======== 입력 자료 ========
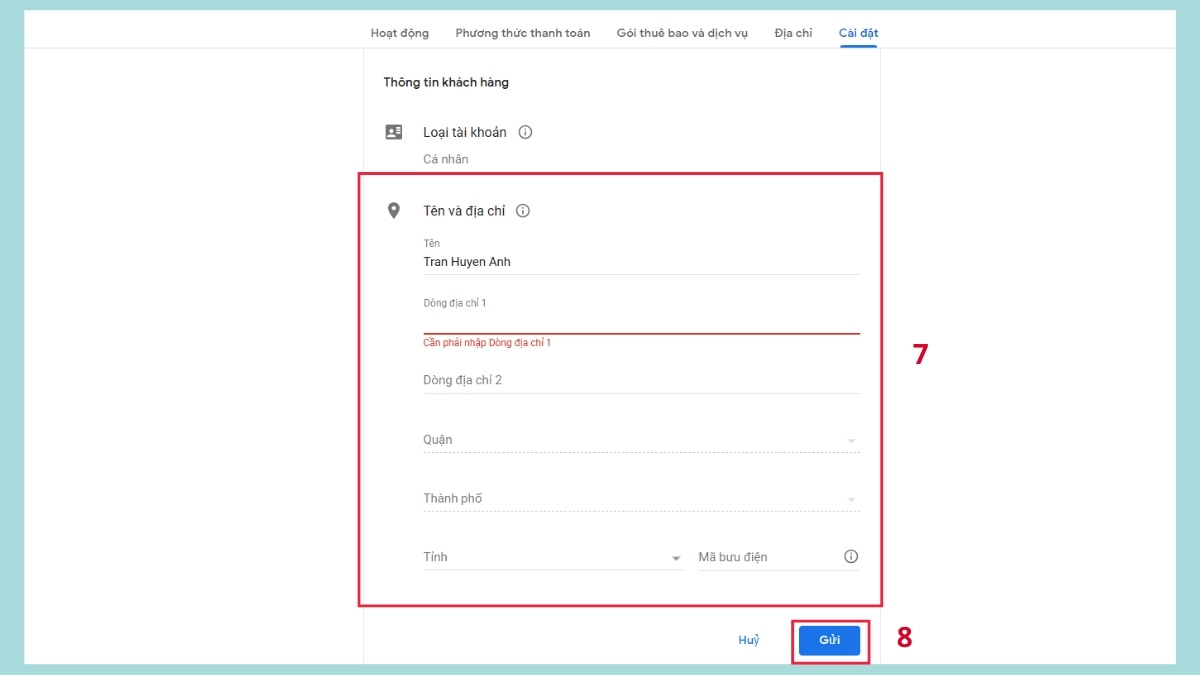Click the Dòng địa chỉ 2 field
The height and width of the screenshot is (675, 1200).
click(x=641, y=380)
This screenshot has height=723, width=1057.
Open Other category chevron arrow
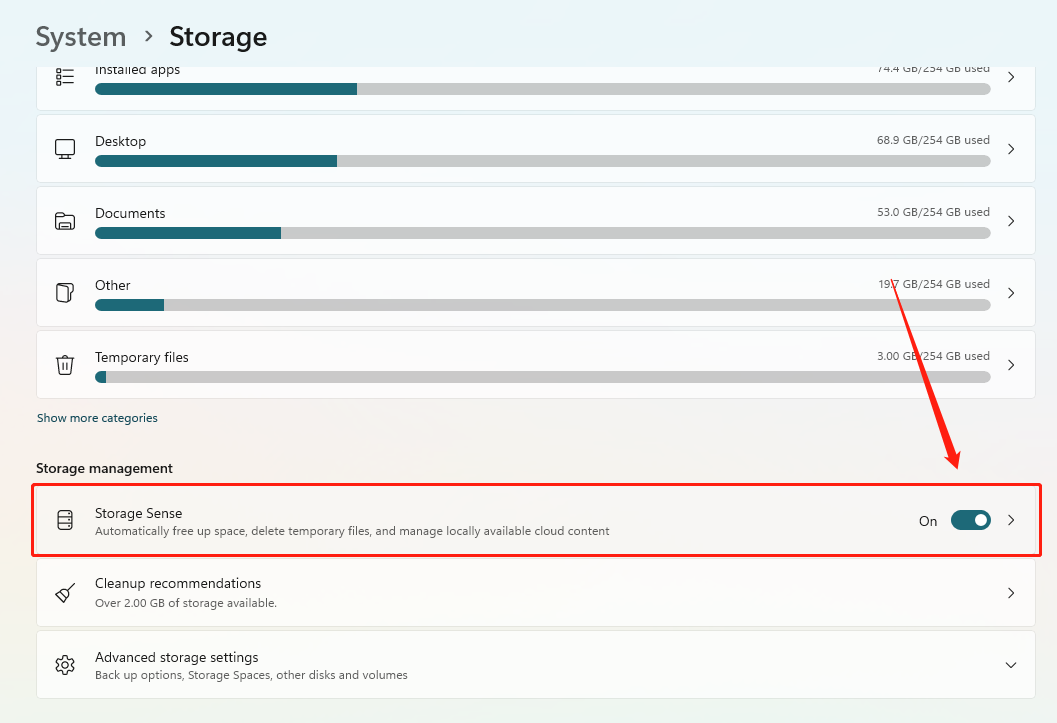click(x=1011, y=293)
========
* [작업 안내]: 위 항목들의 모든 줄을 한 글자도 바꾸지 말고 그대로 출력하세요. 그림은 답에서 빼 주세요.

* [연습 풀이]:
Click the Dòng địa chỉ 2 field
The height and width of the screenshot is (675, 1200).
click(x=641, y=380)
This screenshot has height=723, width=1057.
Open Other category chevron arrow
click(x=1011, y=293)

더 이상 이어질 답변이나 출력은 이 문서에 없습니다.